*Task objective*:
Print the lines starting at the one that contains "Find the location" and ending at the last line of the records, leaving out the pictures.
(Source data)
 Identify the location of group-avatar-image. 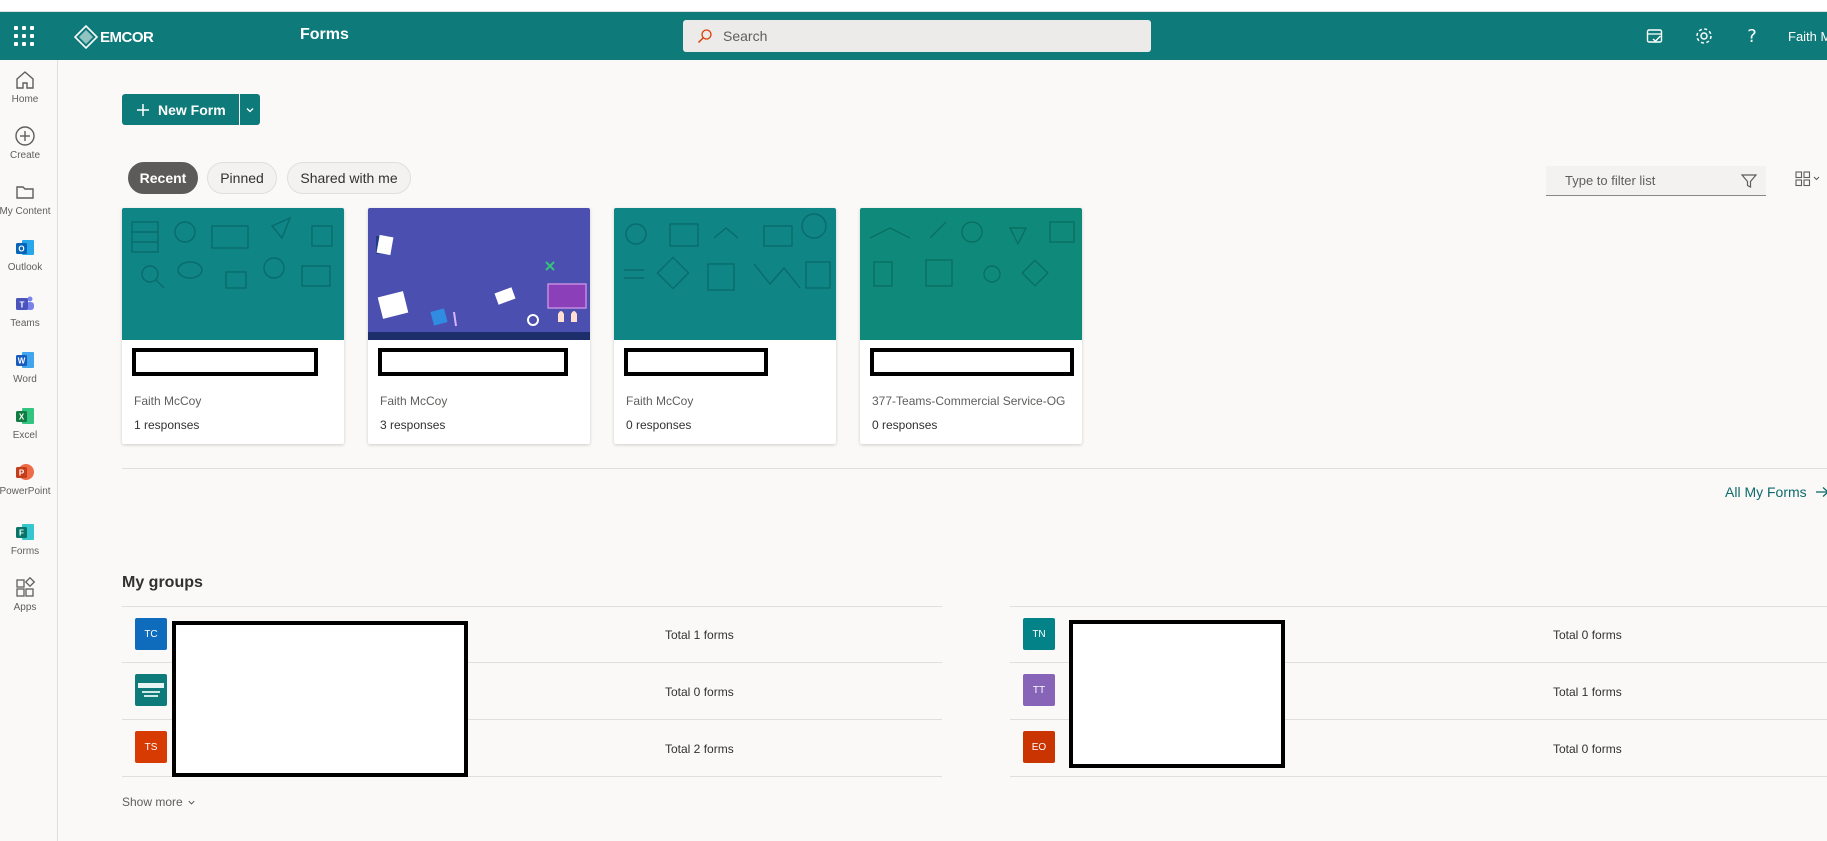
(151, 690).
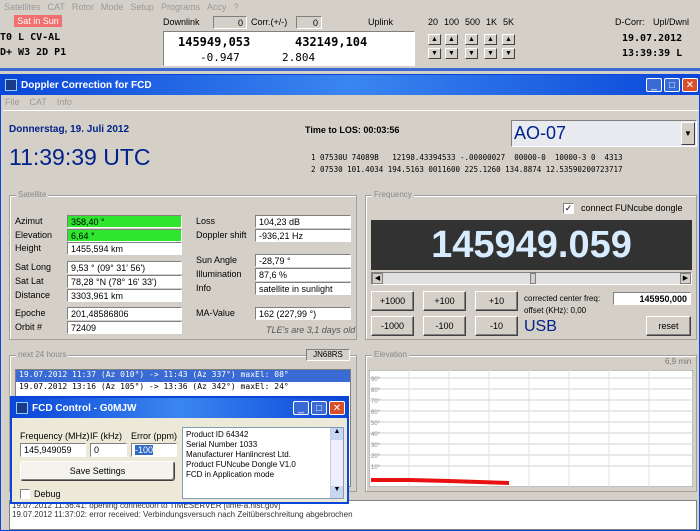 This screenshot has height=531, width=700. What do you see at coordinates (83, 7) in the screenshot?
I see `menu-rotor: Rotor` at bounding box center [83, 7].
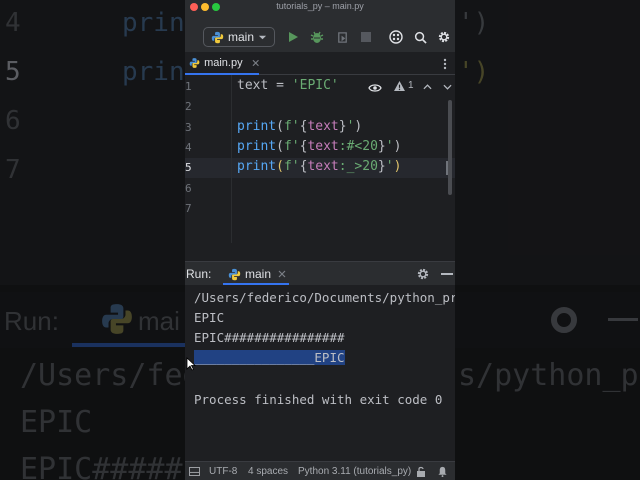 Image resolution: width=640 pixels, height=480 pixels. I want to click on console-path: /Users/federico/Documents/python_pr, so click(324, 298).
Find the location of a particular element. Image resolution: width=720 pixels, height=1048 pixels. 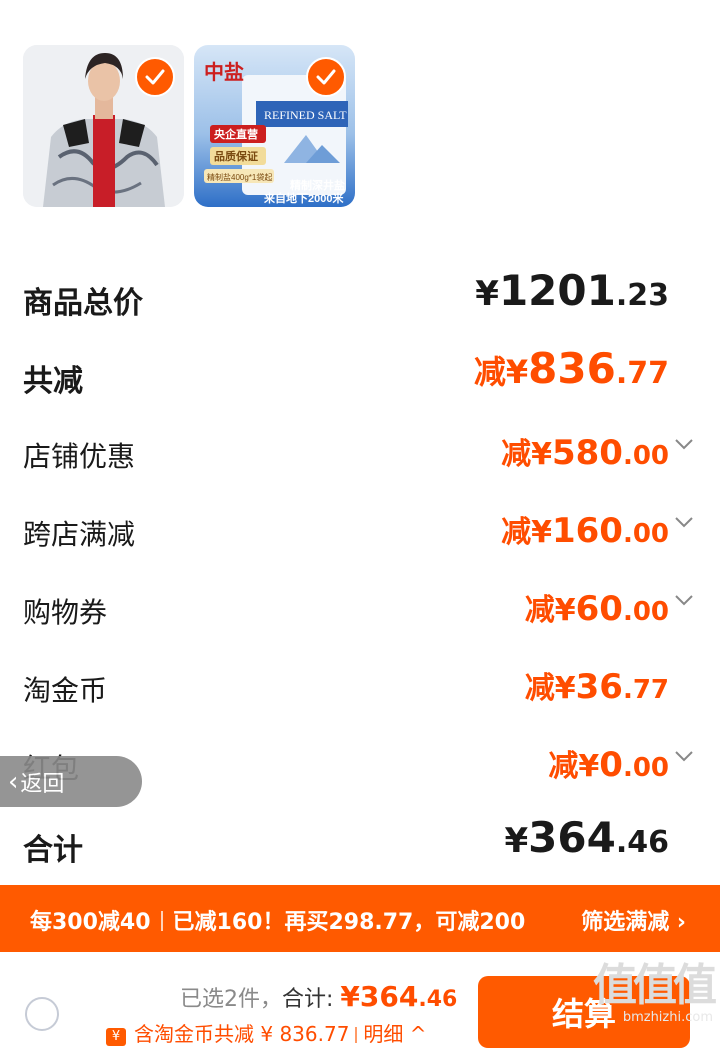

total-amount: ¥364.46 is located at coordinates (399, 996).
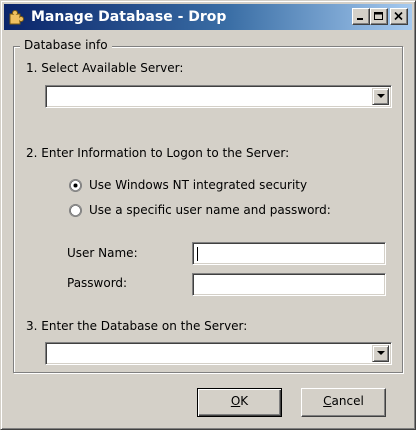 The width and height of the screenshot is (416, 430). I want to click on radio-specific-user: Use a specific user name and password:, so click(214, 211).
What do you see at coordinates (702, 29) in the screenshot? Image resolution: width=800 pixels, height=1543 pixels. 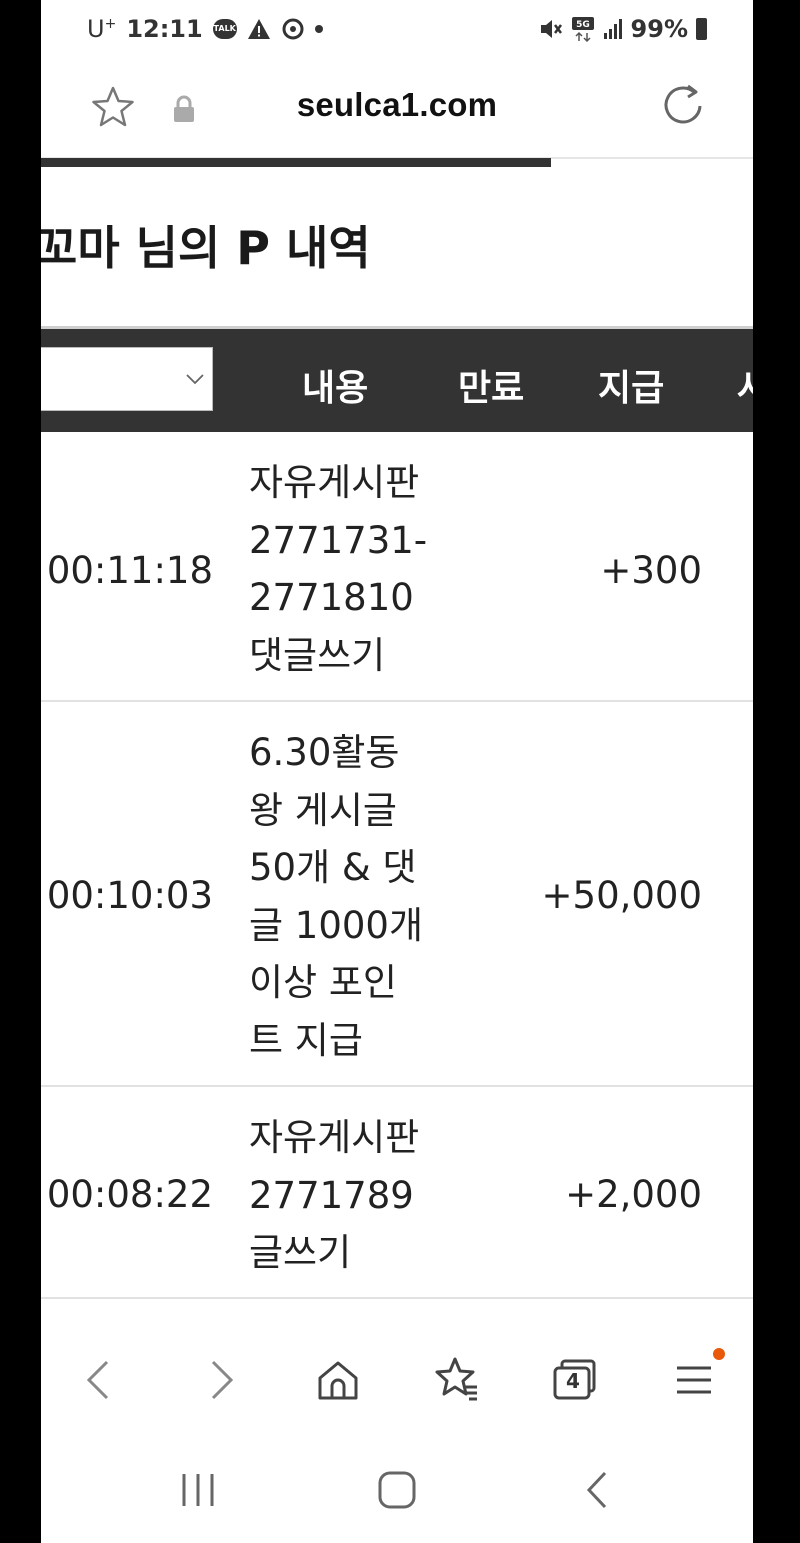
(End Source data)
*Answer to the problem*:
Find the location of a particular element. Image resolution: width=720 pixels, height=1048 pixels. 

total-amount: ¥364.46 is located at coordinates (399, 996).
 The width and height of the screenshot is (416, 430). I want to click on radio-specific-user: Use a specific user name and password:, so click(214, 211).
What do you see at coordinates (702, 29) in the screenshot? Image resolution: width=800 pixels, height=1543 pixels. 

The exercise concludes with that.